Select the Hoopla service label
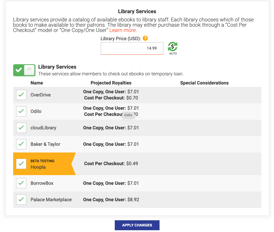274x232 pixels. [38, 167]
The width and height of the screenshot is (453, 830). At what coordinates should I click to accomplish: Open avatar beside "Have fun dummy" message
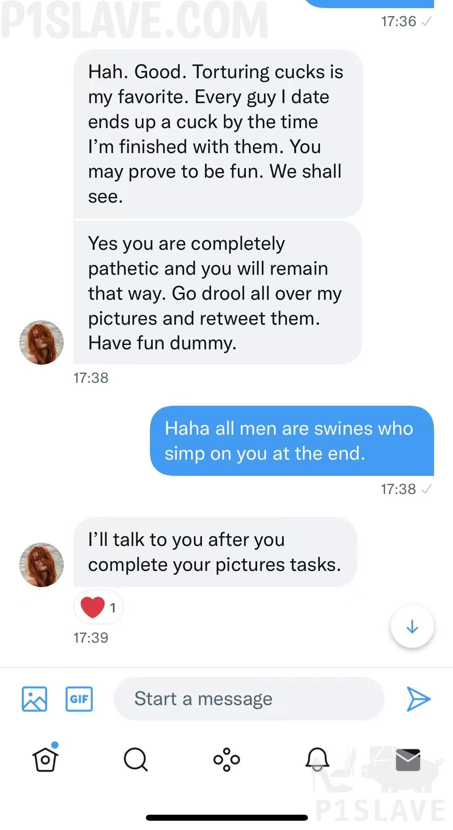click(42, 342)
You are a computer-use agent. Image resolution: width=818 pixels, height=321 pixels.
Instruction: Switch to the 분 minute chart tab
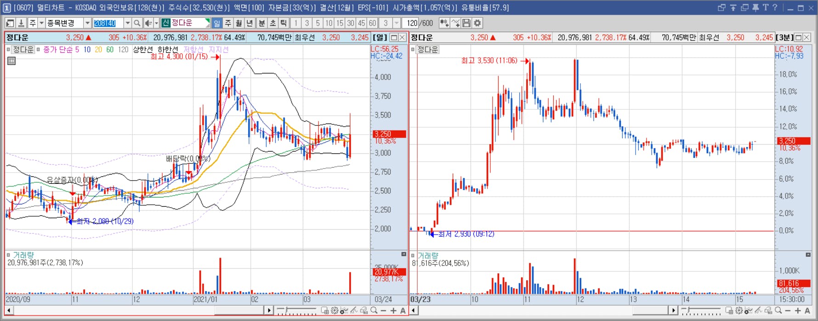tap(261, 23)
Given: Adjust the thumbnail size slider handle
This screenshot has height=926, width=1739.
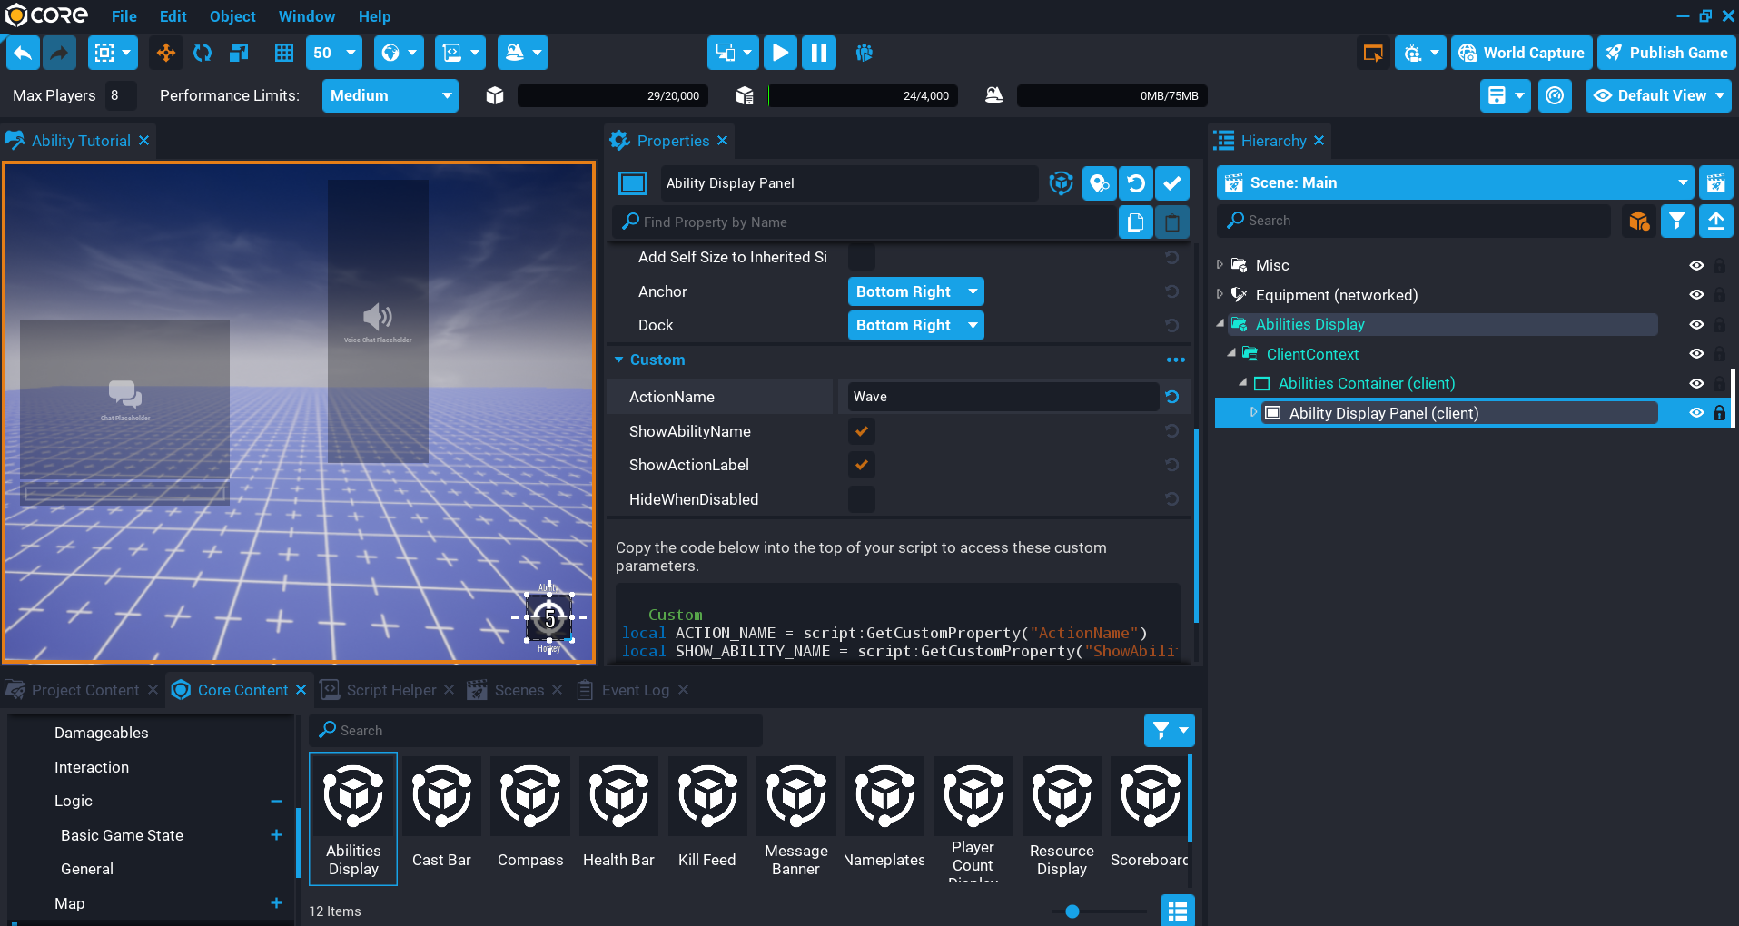Looking at the screenshot, I should [x=1072, y=911].
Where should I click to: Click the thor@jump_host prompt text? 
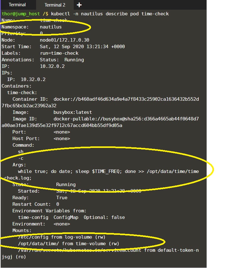(21, 14)
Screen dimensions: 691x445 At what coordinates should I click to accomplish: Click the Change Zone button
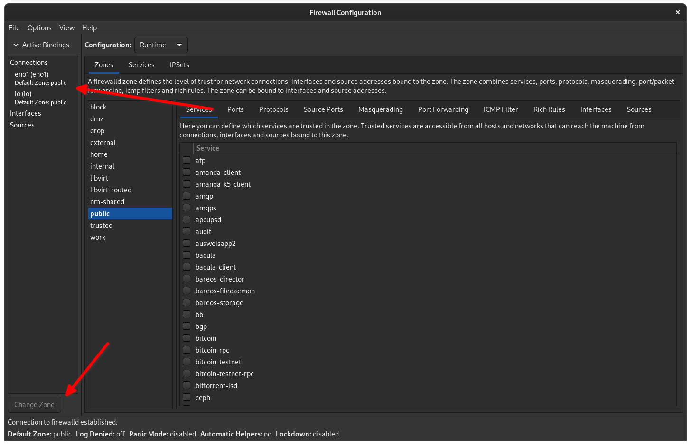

→ Problem to work on
Pictures are not part of the copy. Please reproduce the material word for word.

→ Task response
Select the Hoopla service label
274x232 pixels. [38, 167]
The width and height of the screenshot is (453, 830). At what coordinates should I click to accomplish: Open avatar beside "Have fun dummy" message
click(42, 342)
You are a computer-use agent. Image resolution: width=818 pixels, height=321 pixels.
Instruction: Switch to the 분 minute chart tab
tap(261, 23)
Given: Adjust the thumbnail size slider handle
This screenshot has height=926, width=1739.
Looking at the screenshot, I should [x=1072, y=911].
Where should I click to: Click the thor@jump_host prompt text? 
(21, 14)
Screen dimensions: 691x445 At what coordinates should I click to accomplish: Click the Change Zone button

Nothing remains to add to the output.